Task directions ::
Could you copy out each of the rows below character for character, with nothing changed, added, or left out?
::: Task data
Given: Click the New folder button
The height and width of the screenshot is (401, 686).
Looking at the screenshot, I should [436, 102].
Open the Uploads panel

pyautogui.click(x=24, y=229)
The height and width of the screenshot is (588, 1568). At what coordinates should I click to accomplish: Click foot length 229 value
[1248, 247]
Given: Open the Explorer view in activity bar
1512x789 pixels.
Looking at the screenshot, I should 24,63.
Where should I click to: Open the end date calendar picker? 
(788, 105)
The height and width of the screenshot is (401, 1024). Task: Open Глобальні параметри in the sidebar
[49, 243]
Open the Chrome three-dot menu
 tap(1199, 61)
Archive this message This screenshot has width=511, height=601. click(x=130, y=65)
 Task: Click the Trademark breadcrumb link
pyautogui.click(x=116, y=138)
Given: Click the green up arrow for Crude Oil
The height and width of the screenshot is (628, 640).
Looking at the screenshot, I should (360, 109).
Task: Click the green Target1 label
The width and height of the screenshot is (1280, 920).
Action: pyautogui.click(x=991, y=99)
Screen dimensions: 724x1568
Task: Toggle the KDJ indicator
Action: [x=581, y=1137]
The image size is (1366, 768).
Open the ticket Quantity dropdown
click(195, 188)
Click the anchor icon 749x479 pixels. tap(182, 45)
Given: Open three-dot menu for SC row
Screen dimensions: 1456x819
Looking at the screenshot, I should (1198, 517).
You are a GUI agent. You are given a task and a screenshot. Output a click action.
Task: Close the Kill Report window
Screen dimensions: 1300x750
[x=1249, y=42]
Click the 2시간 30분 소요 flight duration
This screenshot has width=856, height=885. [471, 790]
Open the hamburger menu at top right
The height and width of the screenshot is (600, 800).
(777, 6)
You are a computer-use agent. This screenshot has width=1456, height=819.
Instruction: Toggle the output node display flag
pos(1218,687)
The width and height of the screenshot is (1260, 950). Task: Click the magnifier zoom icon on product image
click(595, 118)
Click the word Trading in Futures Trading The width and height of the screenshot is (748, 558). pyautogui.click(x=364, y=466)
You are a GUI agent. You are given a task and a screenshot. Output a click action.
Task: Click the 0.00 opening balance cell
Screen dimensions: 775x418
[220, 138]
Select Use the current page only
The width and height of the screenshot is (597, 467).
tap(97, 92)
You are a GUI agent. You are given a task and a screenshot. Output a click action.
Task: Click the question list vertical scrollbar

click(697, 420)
::::::
The result ::
Given: Click the New folder button
The height and width of the screenshot is (401, 686).
Looking at the screenshot, I should [436, 102].
Open the Uploads panel

pyautogui.click(x=24, y=229)
The height and width of the screenshot is (588, 1568). At what coordinates should I click to accomplish: Click foot length 229 value
[1248, 247]
Given: Open the Explorer view in activity bar
1512x789 pixels.
Looking at the screenshot, I should 24,63.
Where should I click to: Open the end date calendar picker? 
(788, 105)
The height and width of the screenshot is (401, 1024). Task: Open Глобальні параметри in the sidebar
[49, 243]
Open the Chrome three-dot menu
 tap(1199, 61)
Archive this message This screenshot has width=511, height=601. click(x=130, y=65)
 Task: Click the Trademark breadcrumb link
pyautogui.click(x=116, y=138)
Given: Click the green up arrow for Crude Oil
The height and width of the screenshot is (628, 640).
Looking at the screenshot, I should (360, 109).
Task: Click the green Target1 label
The width and height of the screenshot is (1280, 920).
Action: pyautogui.click(x=991, y=99)
Screen dimensions: 724x1568
Task: Toggle the KDJ indicator
Action: [x=581, y=1137]
The image size is (1366, 768).
Open the ticket Quantity dropdown
click(195, 188)
Click the anchor icon 749x479 pixels. tap(182, 45)
Given: Open three-dot menu for SC row
Screen dimensions: 1456x819
Looking at the screenshot, I should (1198, 517).
You are a GUI agent. You are given a task and a screenshot. Output a click action.
Task: Close the Kill Report window
Screen dimensions: 1300x750
[x=1249, y=42]
Click the 2시간 30분 소요 flight duration
This screenshot has width=856, height=885. [471, 790]
Open the hamburger menu at top right
The height and width of the screenshot is (600, 800).
(777, 6)
You are a computer-use agent. This screenshot has width=1456, height=819.
Instruction: Toggle the output node display flag
pos(1218,687)
The width and height of the screenshot is (1260, 950). Task: Click the magnifier zoom icon on product image
click(595, 118)
Click the word Trading in Futures Trading The width and height of the screenshot is (748, 558). pyautogui.click(x=364, y=466)
You are a GUI agent. You are given a task and a screenshot. Output a click action.
Task: Click the 0.00 opening balance cell
Screen dimensions: 775x418
[220, 138]
Select Use the current page only
The width and height of the screenshot is (597, 467).
tap(97, 92)
You are a GUI agent. You are given a task and a screenshot. Output a click action.
Task: Click the question list vertical scrollbar

click(697, 420)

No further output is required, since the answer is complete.